Une économie dépendante des importations, sous perfusion internationale

Cette année sera évidemment plus difficile encore, le séisme est intervenu juste avant la saison de la mousson au moment où les Népalais préparent les cultures. Il faudra donc importer. Le Népal est d'ailleurs  économiquement très dépendant des importations. L'Inde et la Chine voisines sont ses principaux fournisseurs. D'énergie (gaz et pétrole), de matières premières agricoles pour combler les manques de la production nationale, de textiles, de fer, d'acier, d'or et de produits électriques. Une dépendance qui rend le Népal très vulnérable aux tensions économiques extérieures.

La monnaie népalaise est indexée sur la roupie indienne, chaque hausse renchérit les produits importés et limite encore le pouvoir d'achat des Népalais. Le pays importe beaucoup mais exporte peu et essentiellement vers l'Inde. Des tapis, des laines Pashmina, du textile.

Le tourisme et l'eau : des ressources insuffisamment exploitées

Avec ses rivières issues des glaciers, la production d'énergie hydroélectrique pourrait être un trésor si elle était mieux exploitée. Il faudrait pour cela attirer les investisseurs étrangers, jusqu'à présent dissuadés par le manque d'infrastructures. Après le séisme, tout est à reconstruire. Le tremblement de terre a détruit la moitié des routes, des bâtiments et des outils de communication du pays.

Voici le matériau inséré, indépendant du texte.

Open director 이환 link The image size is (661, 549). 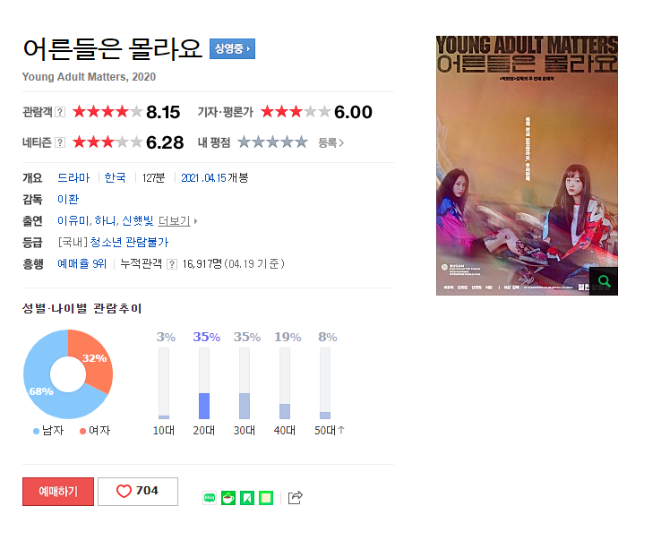pyautogui.click(x=68, y=199)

Quant au tourisme, c'est l’un des moteurs de l'économie népalaise. Des centaines de milliers d'amateurs de « treks » et de nature se rendent au Népal chaque année, mais les fruits récoltés sont en deçà de ce que le Népal pourrait espérer.  Problème d'infrastructures toujours, manque d'hébergement, peu de liaisons aériennes... L'instabilité politique et la corruption neutralisent bon nombre d'efforts pour développer ce secteur.

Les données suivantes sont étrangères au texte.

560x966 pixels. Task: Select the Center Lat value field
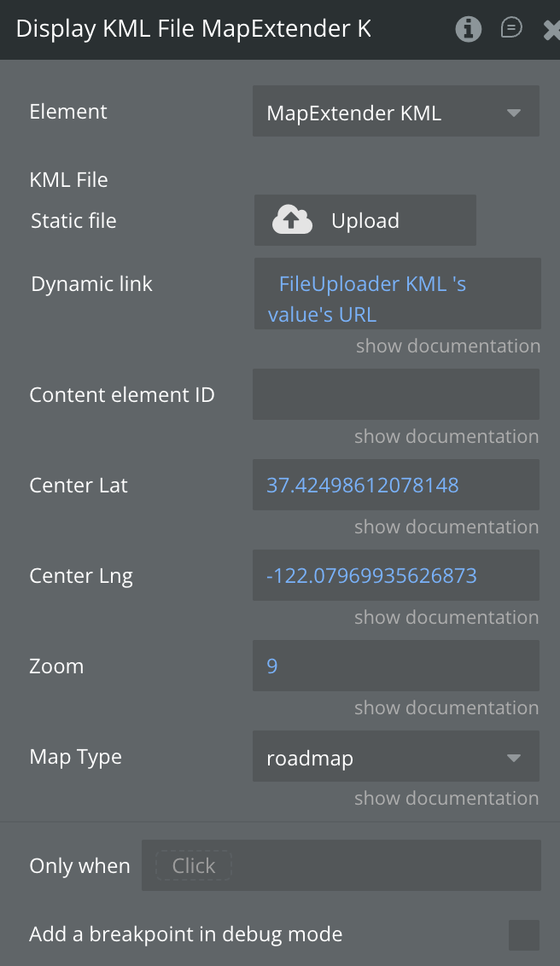click(x=395, y=486)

Exode des travailleurs népalais

Le Népal a toujours été un pays de migrants mais depuis quelques années, il se vide littéralement de sa population. Le chômage touche 50 % de la population, et pour trouver un emploi, il faut se résigner à aller travailler ailleurs, au Moyen-Orient, au Qatar, en Arabie saoudite, au Koweït, en Malaisie, en Corée du Sud… Ceux qui partent viennent pour la plupart des campagnes. Ils sont sans qualification, parfois illettrés.
Avant le séisme, plus de 1 000 Népalais s'envolaient chaque jour de l'aéroport de Katmandou dans l'espoir de trouver le travail qui leur permettrait d'envoyer de l'argent à leurs familles et de garantir une meilleure vie à leurs enfants, quitte à ne pas les voir grandir pendant leurs années d'exil.

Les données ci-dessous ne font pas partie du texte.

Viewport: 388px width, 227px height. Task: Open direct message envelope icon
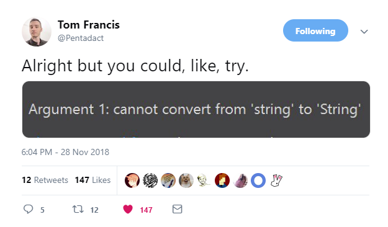[x=177, y=209]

Les contrats sont signés à la va-vite : un pays et un salaire, ce sont les deux seules informations que les candidats au départ retiennent. Les agences de recrutement en ont fait un vrai business et bénéficient de soutiens, politiques notamment. Au Népal, l'argent envoyé par les migrants fait vivre plus de la moitié de la population. Six milliards de dollars par an, soit 26 % du produit intérieur brut népalais.